The Triple Goddess is a trinity of three individual aspects representing the Maiden, Mother and Crone which are also associated with the Earth and the Moon and its cycle – waxing, full and waning.
As the Earth she is associated with grounding and physical energy needed for growth and prosperity as well as domesticated animals, fields and crops. Each aspect is also associated with specific seasons.
As the Moon, she is Goddess of the heavens and rules the oceans and tides, as well as the menstrual cycles of women. She identifies with our emotions, intuition and wisdom.
She is the waxing moon, a time of growth and expectancy and awaiting the moon reaching its fullness.

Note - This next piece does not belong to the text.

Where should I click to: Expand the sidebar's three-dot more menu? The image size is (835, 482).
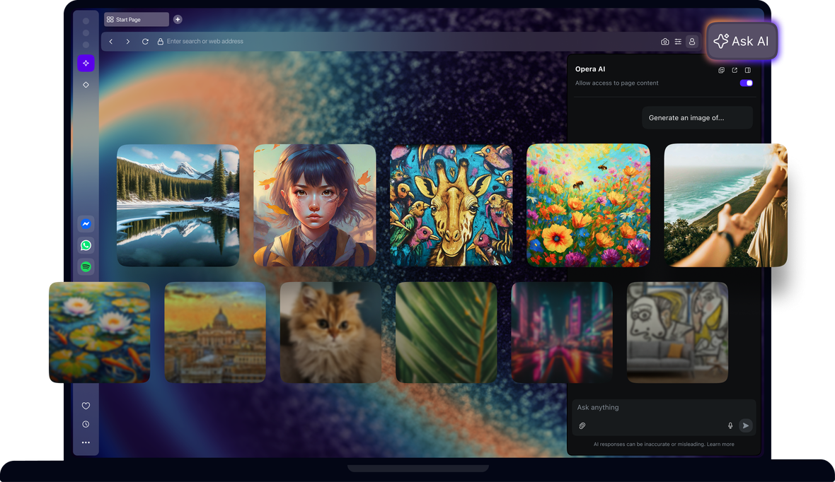[86, 442]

She is dawn, sunrise and Spring time. She is new life, fresh, beautiful and full of potential. She represents youth, innocence, self-confidence, independence, discovery and exploration, creativity and self-expression.

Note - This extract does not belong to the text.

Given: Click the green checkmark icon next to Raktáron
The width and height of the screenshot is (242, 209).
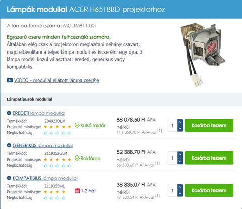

As the moon becomes full so the Maiden becomes the Mother, the giver of all life and Earth’s bounty.
She is midday, she is Summer. She represents the most fruitful time and abundance; crops are flourishing and animals are growing to maturity. She represents fertility, nurturing, protection, responsibility and adulthood. The Mother Goddess is considered by many to be the most powerful aspect of the trinity.
The Crone (also known as the Dark Goddess)
She is the waning moon, a time of darkness in the night sky. She represents the childbearing years as past.
She is dusk, sunset and night time, she is Autumn and Winter, she is slowing down and coming to the end of the season. The Crone is wise; she represents ageing and endings, death and rebirth, guidance and visions. She reminds us that death is part of the cycle of life.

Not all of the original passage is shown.